*

  • dün gibi hatırladığım mücadele. maçı da trt 3 veriyordu. o zamanlar genç ve delidolu çağlarımızdaydık dolayısıyla genç ve delidolu martina hingis i destekliyorduk.. hatta ben maç sonuna kadar destekledim. yanlış hatırlamıyorsam olayın olduğu ikinci sette, martina maç sayısına kadar getirmişti tüm dezavantajına rağmen ama steffi oradan çevirince üçüncü sette martina hingis tamamen oyundan koptu. bir servisi de taşak geçer gibi yerden göndermişti. tualet izni aldığı zaman annesi ile gitmiş olabilir, ben öyle hatırlıyorum..ah hingis ah..nerede o şampanya ile kortlarda sevinç turu atan martina..nerede 2007 deki martina..ne gerek vardı itiraza. setlerde öndesin, ikinci sette 2-0 öne geçmişsin.. kendi adıma konuşmak gerekirse ekran başında ben o gün martina kadar üzülmüştüm duruma. maçtan önce bizim ev martina martina sesleriyle inliyordu, her şey çok iyi gidiyordu ah hingis ah..

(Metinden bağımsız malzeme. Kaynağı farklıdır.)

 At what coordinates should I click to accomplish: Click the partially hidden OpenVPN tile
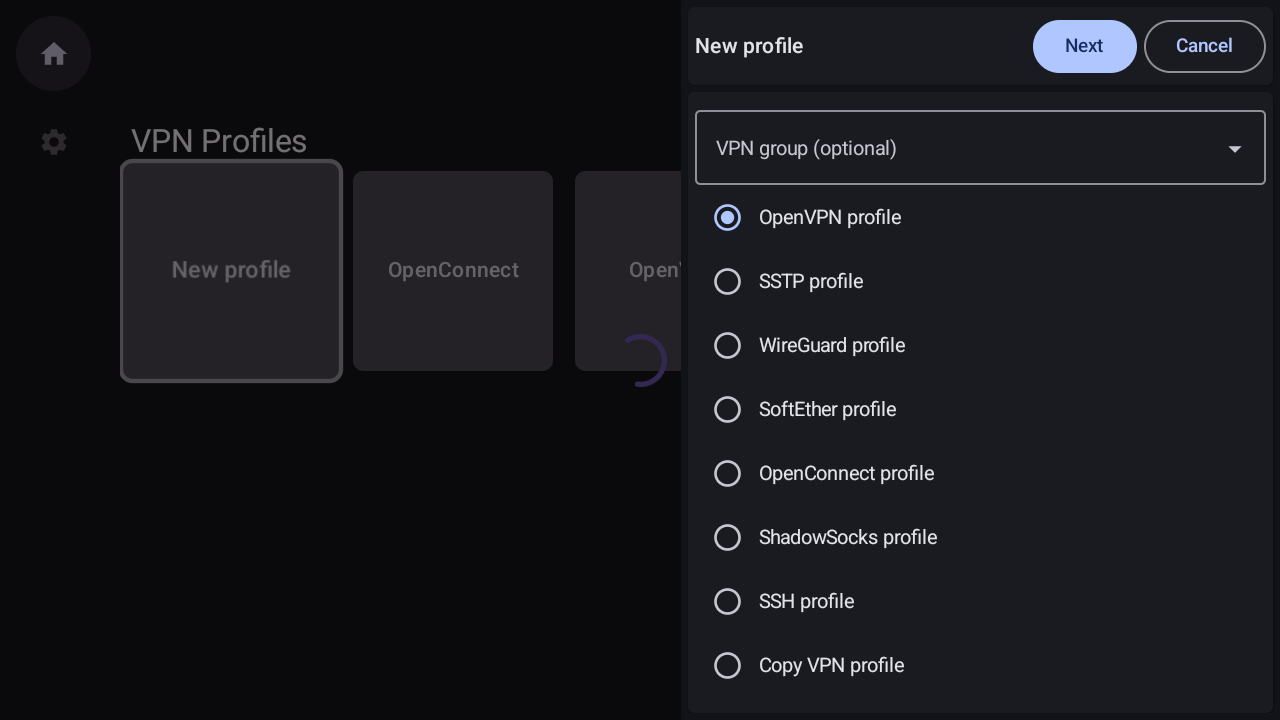[x=628, y=271]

    şunu söylemek gerek ki o gün o maçı izleyenler tarihe tanıklık ettiler.. uzun yıllar unutulmayacak bir maçtı..
    (bkz: erkeklerin mac hafızası)
  • martina hingis'in şımarıklık dönemini bitiren maç. hemen her maçta ağlak bir surat takınmak suretiyle seyirciye sempatik gözükme taktiği, bu maçta kendisine büyük bir kapak olmuştur.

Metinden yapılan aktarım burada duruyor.